Dr. Alison Nohara is a brain surgeon who is the head of neurointerventional surgery at Vassar Hospital. Dr. Nohara came to the Hudson Valley because she learned that there was not special unit for treating strokes anywhere nearby, Her new facility at Vassar Hospital opened last year. Her group handles treatment of brain, spine, carotid arteries, nosebleeds, and—the subject of her talk—strokes.
Warning Signs for Stroke  
(Dr. Alison Nohara)
There are three types of disease that are termed strokes:
Ischemic strokes are caused by blood clots in the brain or other important parts of the nervous system (these are the most common type);
  • hemorrhagic stokes are caused by blood flooding a part of the brain;
  • transient ischemic attacks (TIAs), which are small ischemic strokes that last for a short period (typically 20 minutes) and leave the person with no lasting symptoms—although they are warning signs of trouble and need to be dealt with by physicians. A TIA is a “shot across the bow” and a person experiencing one should come to the hospital.

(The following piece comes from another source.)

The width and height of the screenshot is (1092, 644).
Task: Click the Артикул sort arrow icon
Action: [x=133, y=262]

There are some conditions that predispose a person toward strokes: atrial fibrillation (irregular heart beat), PFO (a hole in the heart), or hypercoagulable state (a blood-clotting disorder).

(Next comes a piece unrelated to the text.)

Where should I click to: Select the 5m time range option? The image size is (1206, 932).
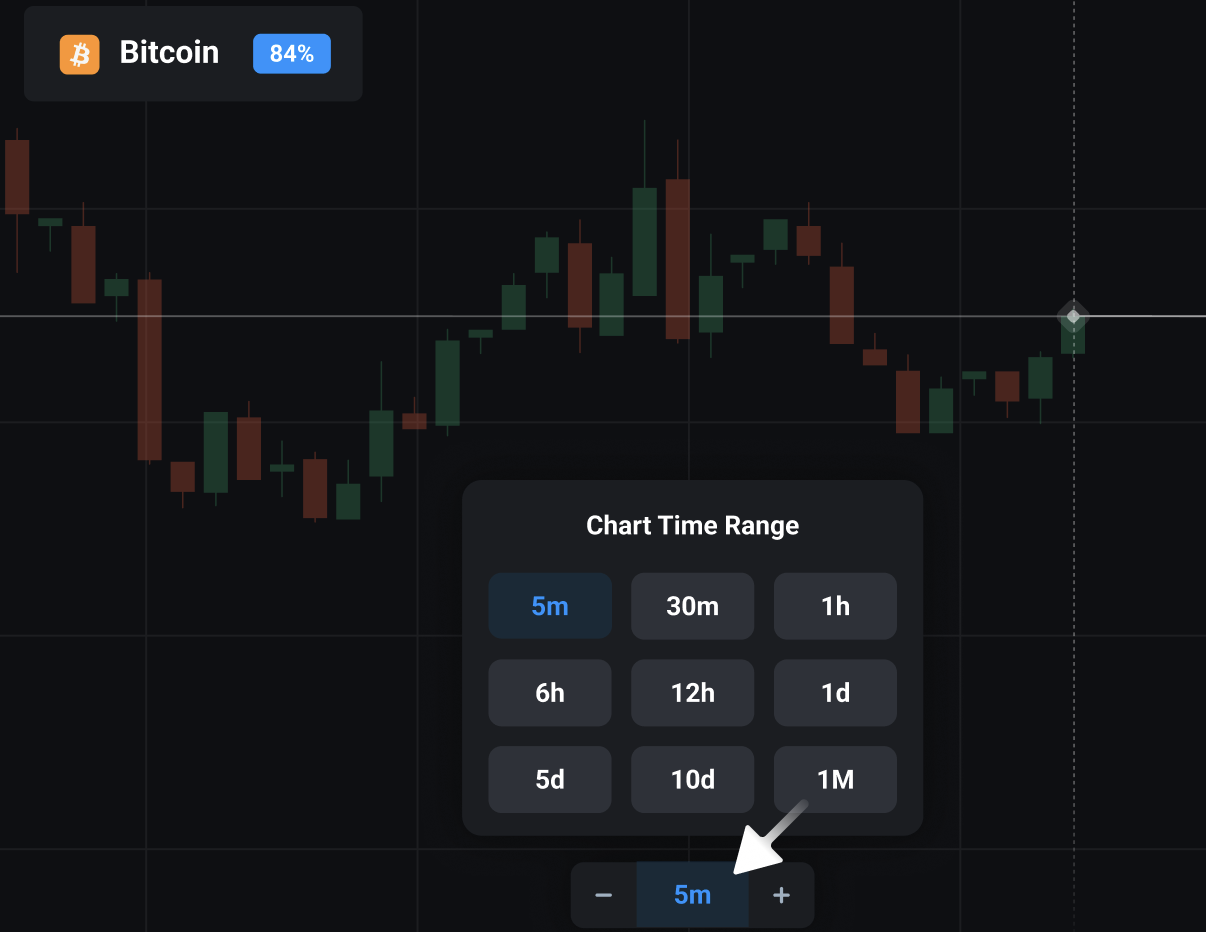(x=550, y=606)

Survivors of ischemic or hemorrhagic strokes usually have lasting damage—about 31% need help with living in some way; 20% need help walking; and 71% have some disability that interferes with work. 
The best ways to prevent strokes are mostly the same as the ways to prevent heart attacks, such as keeping blood pressure and cholesterol levels low, maintaining a healthy weight, getting regular exercise.
Until recently the main treatment for ischemic stroke was TPA, a medicine that dissolves clots.  However, recent studies have shown that thrombectomy, or physical removal of the clot, is more effective. TPA worked in about 1 out of 5 patients, but thrombectomy was more effective in 3 out of 5. In either case, speed in trying to resolve the problem is essential.  TPA only works during the first  three or four hours after a stroke and every minute that blood is cut off, 10,000 neurons die in the area deprived of blood.
Since 90% of strokes are ischemic, her unit uses a catheter equipped with a cage at the end to capture the blood clot and remove it, although this may only work in larger blood vessels.
Unlike a heart attack, an ischemic stroke does not cause pain—instead it is common for the person experience the stroke to go to sleep and not be able to speak to saying about what the problem is. People with a hemorrhagic stroke may experience a powerful headache.
  • Facial drooping.  Ask the person to smile. If a stroke, the smile is often asymmetrical.
  • Arm weakness or inability to move arm.
  • Speech difficulty, including inability to understand speech as well as difficulty in selecting the correct words.